WORK ORDER 1: Reproduce the part of the nifedipine study summary starting with "MI: Mortality at" and going on through "conventional therapy (p=0.13).".
WORK ORDER 2: According to the nifedipine study summary, what percentage of unstable angina patients developed infarction?
WORK ORDER 3: Pick up the nifedipine study summary after its final sentence and continue writing it.

----- SOURCE PASSAGE

Nifedipine Angina Myocardial Infarction Study - NAMIS

Description:

Nifedipine for symptom control and mortality in unstable angina.

Hypothesis:

To estimate the efficacy of nifedipine with "conventional treatment" for unstable angina.

Study Design

Study Design:

Patients Screened: 1,338 (UA); 3,143 (MI)
Patients Enrolled: 126 (UA); 171 (MI)
Mean Follow Up: 6 months
Mean Patient Age: 56% > 60 years (UA); 43% > 60 years (MI)
Female: 40% (UA); 19% (MI)

Patient Populations:

Unstable angina: Chest pain within 24 hours; ECG evidence of reversible ischemia or documented coronary disease
MI: Chest pain > 45 min duration within 6 hours, with ECG evidence of myocardial infarction

Exclusions:

Unstable angina: New infarction or LBBB; Age < 21 or > 80 years; previous CABG; prior participation in NAMIS or concurrent nifedipine therapy; systolic BP < 100 mmHg; MI within 21 days; childbearing potential
MI: LBBB; previous CABG; cardiogenic shock; systolic BP < 110 mmHg; MI within 21 days, childbearing potential

Primary Endpoints:

UA: control of anginal pain and incidence of progression to myocardial infarction
MI: Infarct size index from creatinine kinase MB isoenzyme elevations

Secondary Endpoints:

MI: Mortality at 6 months

Drug/Procedures Used:

UA:Nifedipine or conventional therapy (propranolol and nitrates) x 14 days.
MI: Nifedipine (20 mg q 4 hours) or placebo x 14 days.

Concomitant Medications:

UA: Pre-randomization propranolol (which had been ineffective in controlling symptoms) was continued as background therapy for all patients. MI: Systematic use of beta-blockers and nitrates was avoided.

Principal Findings:

Unstable angina: There were no significant differences between conventionally and nifedipine-treated patients with regard to the time to relief of pain as judged by life table analysis, or the percentage of patients who developed infarction (14% in both groups). In the 14 days after randomization, there were four deaths among those initially randomized to nifedipine and no deaths among those assigned to conventional therapy (p=0.13).

----------
----- GIVEN DATA

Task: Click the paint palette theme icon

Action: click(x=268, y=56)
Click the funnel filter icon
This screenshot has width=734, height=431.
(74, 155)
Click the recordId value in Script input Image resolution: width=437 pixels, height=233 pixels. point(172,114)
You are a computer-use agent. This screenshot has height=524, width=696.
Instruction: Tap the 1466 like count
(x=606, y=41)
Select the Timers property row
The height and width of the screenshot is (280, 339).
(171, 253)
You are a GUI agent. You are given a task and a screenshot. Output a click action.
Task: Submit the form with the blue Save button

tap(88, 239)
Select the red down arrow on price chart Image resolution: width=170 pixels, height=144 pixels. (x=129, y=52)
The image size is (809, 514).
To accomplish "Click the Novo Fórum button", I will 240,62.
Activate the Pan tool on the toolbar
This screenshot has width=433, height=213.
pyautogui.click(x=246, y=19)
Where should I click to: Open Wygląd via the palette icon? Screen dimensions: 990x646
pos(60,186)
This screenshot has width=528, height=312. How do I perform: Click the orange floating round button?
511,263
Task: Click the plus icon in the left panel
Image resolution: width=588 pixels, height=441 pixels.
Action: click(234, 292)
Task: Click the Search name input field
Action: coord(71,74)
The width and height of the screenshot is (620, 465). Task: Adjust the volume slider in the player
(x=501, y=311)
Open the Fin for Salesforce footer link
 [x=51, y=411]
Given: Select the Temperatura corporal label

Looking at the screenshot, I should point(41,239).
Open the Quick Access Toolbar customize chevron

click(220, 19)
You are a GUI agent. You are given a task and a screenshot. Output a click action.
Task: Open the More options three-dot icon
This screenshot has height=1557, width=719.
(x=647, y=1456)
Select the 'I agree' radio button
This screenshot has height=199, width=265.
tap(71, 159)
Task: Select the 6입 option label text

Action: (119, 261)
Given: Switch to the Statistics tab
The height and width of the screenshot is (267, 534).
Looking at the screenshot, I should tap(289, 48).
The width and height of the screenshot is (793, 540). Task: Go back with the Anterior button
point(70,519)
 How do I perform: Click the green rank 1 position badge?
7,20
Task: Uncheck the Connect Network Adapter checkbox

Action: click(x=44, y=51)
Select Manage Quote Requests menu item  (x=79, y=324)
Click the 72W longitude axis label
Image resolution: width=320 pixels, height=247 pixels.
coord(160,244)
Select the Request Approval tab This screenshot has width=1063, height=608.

----------

EXERCISE RESULT 1:
MI: Mortality at 6 months

Drug/Procedures Used:

UA:Nifedipine or conventional therapy (propranolol and nitrates) x 14 days.
MI: Nifedipine (20 mg q 4 hours) or placebo x 14 days.

Concomitant Medications:

UA: Pre-randomization propranolol (which had been ineffective in controlling symptoms) was continued as background therapy for all patients. MI: Systematic use of beta-blockers and nitrates was avoided.

Principal Findings:

Unstable angina: There were no significant differences between conventionally and nifedipine-treated patients with regard to the time to relief of pain as judged by life table analysis, or the percentage of patients who developed infarction (14% in both groups). In the 14 days after randomization, there were four deaths among those initially randomized to nifedipine and no deaths among those assigned to conventional therapy (p=0.13).

EXERCISE RESULT 2: 14% in both the conventional and nifedipine groups.

EXERCISE RESULT 3:
Myocardial infarction: 105 eligible patients with threatened myocardial infarction and 66 with acute myocardial infarction were enrolled. The incidence of progression to infarction among patients with threatened myocardial infarction was not significantly altered by nifedipine (36 of 48 [75%] for placebo-treated and 43 of 57 [75%] for nifedipine-treated patients). Infarct size index was similar among placebo- and nifedipine-treated patients. Among the 171 eligible patients, 6 month mortality did not differ significantly (8.5% for placebo vs 10.1% for nifedipine, NS), but mortality in the 2 weeks after randomization was significantly higher for nifedipine-treated patients (0% for placebo compared with 7.9% for nifedipine, p = .018).

Interpretation:

There was no significant benefit of nifedipine in either unstable angina or myocardial infarction. Nifedipine did not prevent progression to acute myocardial infarction or limit infarct size. Overall, short-acting nifedipine cannot be recommended for patients with acute coronary syndromes.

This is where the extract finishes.